Entries supplied:
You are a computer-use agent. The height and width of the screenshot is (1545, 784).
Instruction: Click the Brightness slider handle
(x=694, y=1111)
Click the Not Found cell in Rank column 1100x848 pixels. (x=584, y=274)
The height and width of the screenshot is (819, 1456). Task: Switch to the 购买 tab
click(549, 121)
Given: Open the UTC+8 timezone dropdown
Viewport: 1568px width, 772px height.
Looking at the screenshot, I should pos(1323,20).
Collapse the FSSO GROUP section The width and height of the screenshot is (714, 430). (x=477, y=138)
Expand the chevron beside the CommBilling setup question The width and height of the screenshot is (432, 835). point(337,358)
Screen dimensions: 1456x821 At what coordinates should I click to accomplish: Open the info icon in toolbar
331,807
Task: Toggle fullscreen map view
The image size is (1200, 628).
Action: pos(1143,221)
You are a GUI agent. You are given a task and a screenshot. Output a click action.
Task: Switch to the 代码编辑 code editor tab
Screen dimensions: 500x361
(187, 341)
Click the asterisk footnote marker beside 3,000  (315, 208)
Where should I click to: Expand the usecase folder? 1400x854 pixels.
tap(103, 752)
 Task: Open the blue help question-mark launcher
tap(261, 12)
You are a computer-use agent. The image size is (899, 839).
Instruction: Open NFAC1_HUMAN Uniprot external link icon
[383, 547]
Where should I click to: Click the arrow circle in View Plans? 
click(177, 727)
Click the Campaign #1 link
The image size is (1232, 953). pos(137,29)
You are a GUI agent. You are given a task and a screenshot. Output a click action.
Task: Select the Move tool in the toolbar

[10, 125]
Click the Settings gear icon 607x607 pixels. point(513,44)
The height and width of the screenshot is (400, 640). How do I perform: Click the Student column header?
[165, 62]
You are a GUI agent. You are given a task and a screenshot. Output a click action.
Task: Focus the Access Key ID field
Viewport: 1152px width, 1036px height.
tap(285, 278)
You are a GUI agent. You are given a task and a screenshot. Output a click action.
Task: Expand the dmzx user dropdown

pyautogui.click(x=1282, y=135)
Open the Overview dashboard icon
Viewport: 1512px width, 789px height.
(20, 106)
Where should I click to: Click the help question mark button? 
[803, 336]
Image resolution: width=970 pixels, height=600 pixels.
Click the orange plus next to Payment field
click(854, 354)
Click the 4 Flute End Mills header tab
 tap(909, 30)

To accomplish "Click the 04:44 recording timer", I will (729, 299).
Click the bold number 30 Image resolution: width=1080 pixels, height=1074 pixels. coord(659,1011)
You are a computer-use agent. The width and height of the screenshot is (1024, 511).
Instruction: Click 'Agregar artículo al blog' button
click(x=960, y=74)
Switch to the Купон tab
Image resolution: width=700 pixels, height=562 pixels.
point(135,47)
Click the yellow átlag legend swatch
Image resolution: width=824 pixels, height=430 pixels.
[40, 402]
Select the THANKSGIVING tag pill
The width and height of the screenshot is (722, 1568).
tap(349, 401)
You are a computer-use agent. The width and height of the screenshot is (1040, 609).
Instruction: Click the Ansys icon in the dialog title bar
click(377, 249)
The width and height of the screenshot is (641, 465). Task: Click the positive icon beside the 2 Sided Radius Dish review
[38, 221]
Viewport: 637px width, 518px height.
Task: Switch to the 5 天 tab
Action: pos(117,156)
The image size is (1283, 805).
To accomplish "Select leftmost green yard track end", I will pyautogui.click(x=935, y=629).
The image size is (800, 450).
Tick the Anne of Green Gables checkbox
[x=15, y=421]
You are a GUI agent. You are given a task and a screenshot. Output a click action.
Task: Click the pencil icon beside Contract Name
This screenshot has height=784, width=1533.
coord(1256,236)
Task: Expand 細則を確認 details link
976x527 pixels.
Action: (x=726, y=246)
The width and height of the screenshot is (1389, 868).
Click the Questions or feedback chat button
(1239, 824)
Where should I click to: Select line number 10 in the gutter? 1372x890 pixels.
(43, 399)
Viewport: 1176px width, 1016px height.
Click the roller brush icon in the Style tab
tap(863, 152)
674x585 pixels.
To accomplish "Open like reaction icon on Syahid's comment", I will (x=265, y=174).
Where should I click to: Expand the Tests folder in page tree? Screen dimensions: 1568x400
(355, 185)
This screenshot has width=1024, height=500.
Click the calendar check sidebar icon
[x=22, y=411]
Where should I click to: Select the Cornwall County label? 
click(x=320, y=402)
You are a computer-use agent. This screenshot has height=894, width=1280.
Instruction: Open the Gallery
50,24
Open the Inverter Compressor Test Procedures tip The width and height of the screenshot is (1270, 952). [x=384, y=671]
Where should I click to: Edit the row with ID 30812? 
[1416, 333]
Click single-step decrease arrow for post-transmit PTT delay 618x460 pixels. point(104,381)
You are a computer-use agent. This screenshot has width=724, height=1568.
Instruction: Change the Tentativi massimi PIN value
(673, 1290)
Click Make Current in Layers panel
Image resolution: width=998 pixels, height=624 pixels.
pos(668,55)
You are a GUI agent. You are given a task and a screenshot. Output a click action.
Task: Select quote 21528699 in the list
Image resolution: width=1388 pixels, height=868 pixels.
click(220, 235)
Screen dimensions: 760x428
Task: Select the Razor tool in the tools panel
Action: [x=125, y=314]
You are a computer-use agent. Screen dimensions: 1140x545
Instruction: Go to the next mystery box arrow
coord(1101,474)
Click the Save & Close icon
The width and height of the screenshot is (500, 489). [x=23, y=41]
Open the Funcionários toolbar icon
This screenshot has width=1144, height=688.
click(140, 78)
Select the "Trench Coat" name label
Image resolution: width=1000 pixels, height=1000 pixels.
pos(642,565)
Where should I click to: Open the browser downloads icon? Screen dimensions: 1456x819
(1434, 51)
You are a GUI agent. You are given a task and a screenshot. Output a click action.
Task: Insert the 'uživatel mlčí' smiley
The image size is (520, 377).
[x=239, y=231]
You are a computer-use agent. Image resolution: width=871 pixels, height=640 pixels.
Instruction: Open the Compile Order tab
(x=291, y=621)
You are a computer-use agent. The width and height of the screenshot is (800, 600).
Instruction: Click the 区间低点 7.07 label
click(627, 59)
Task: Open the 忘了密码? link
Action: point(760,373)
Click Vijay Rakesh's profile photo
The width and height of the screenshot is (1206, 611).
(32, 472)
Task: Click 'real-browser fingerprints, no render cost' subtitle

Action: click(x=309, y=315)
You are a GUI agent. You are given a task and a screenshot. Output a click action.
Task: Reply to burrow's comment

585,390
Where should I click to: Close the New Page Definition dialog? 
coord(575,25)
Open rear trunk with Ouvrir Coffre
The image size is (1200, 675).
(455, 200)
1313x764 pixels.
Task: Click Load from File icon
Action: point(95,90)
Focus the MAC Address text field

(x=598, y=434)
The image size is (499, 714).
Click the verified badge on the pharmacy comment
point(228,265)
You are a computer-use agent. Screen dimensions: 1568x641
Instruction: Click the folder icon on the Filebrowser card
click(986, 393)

Activity: Look for the word "will" in the listing above, and copy every line where you find it.

Result of this exercise:
To accomplish "Click the 04:44 recording timer", I will (729, 299).
To accomplish "Select leftmost green yard track end", I will pyautogui.click(x=935, y=629).
To accomplish "Open like reaction icon on Syahid's comment", I will (x=265, y=174).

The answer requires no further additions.